Opdracht:
Geef voor elk van de drie beweringen over de forumdraad over de netwerkkaart aan of die met de tekst klopt: (a) Onder Mandrake gebruikt het systeem de module fealnx. (b) Met de module ne2k-pci werkte de netwerkkaart wel. (c) Volgens spufi is dezelfde vraag eerder op dit forum gesteld. Antwoord telkens met ja of nee en citeer letterlijk de woorden uit de tekst die de doorslag geven.

Tekstgedeelte:
....

# Safeway Netwerkkaart

## Eddy

Hallo,

Ik heb vandaag Gentoo geinstalleerd maar hij herkent mijn netwerkkaart niet ik kan hem ook niet vinden als ik de kernel ga 'samenstellen'. Ik gebruik nu Mandrake en daar gebruikt ie de module fealnx. Maar als ik in gentoo doe modprobe fealnx zegt ie dat ie die niet kan vinden.  :Sad: 

Ik heb het al geprobeerd met een ne2k-pci module maaar die deed het ook niet.

Eddy

----------

## spufi

 *Eddy wrote:*   

> Hallo,
> 
> Ik heb vandaag Gentoo geinstalleerd maar hij herkent mijn netwerkkaart niet ik kan hem ook niet vinden als ik de kernel ga 'samenstellen'. Ik gebruik nu Mandrake en daar gebruikt ie de module fealnx. Maar als ik in gentoo doe modprobe fealnx zegt ie dat ie die niet kan vinden. 
> 
> Ik heb het al geprobeerd met een ne2k-pci module maaar die deed het ook niet.
> ...

 

Een tijdje geleden heeft iemand die vraag ook gesteld,... was wel niet op dit forum, maar in alt.os.linux.gentoo... 

Hij zat met het probleem dat hij wel de source van de driver had, maar dat ie om een of andere reden die met gcc 3+ moest compilen of zoiets (can 't remember exactly, is al een tijdje geleden)

....

Gegeven regels:

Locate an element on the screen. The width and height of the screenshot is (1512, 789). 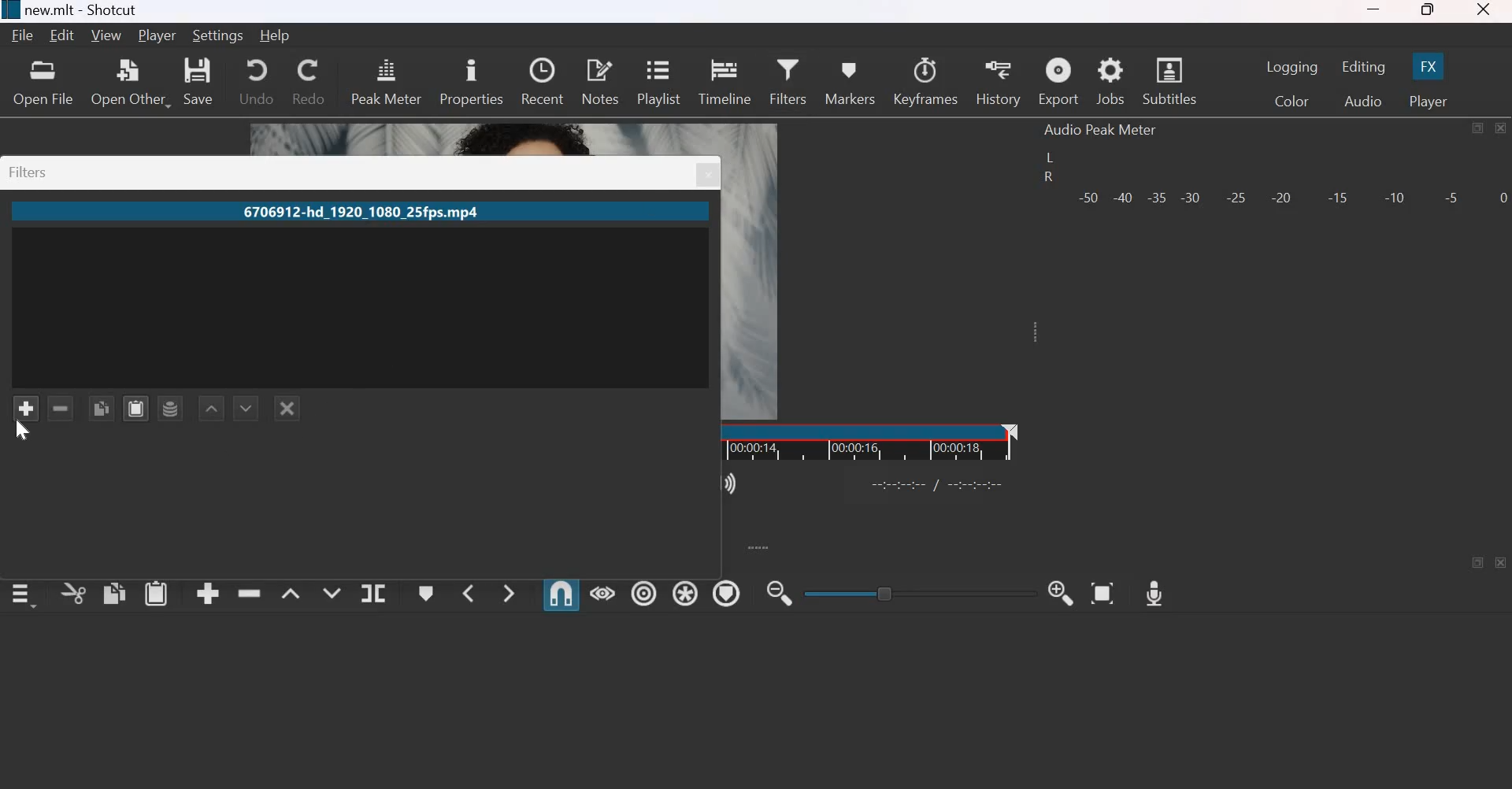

....

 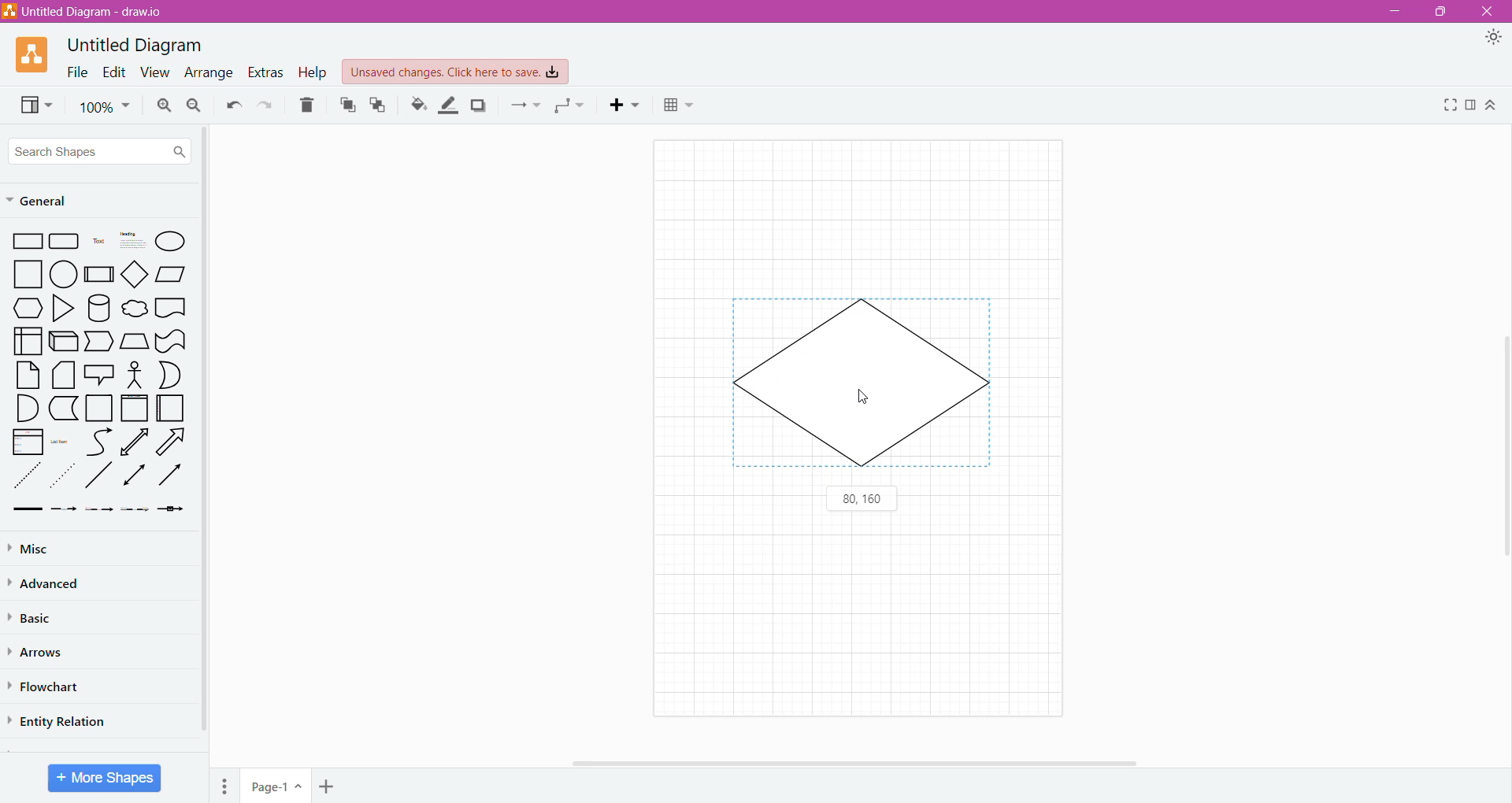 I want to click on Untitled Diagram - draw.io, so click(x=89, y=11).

....

Uitvoer:
(a) Ja: "Ik gebruik nu Mandrake en daar gebruikt ie de module fealnx."
(b) Nee: "Ik heb het al geprobeerd met een ne2k-pci module maaar die deed het ook niet."
(c) Nee: "was wel niet op dit forum, maar in alt.os.linux.gentoo"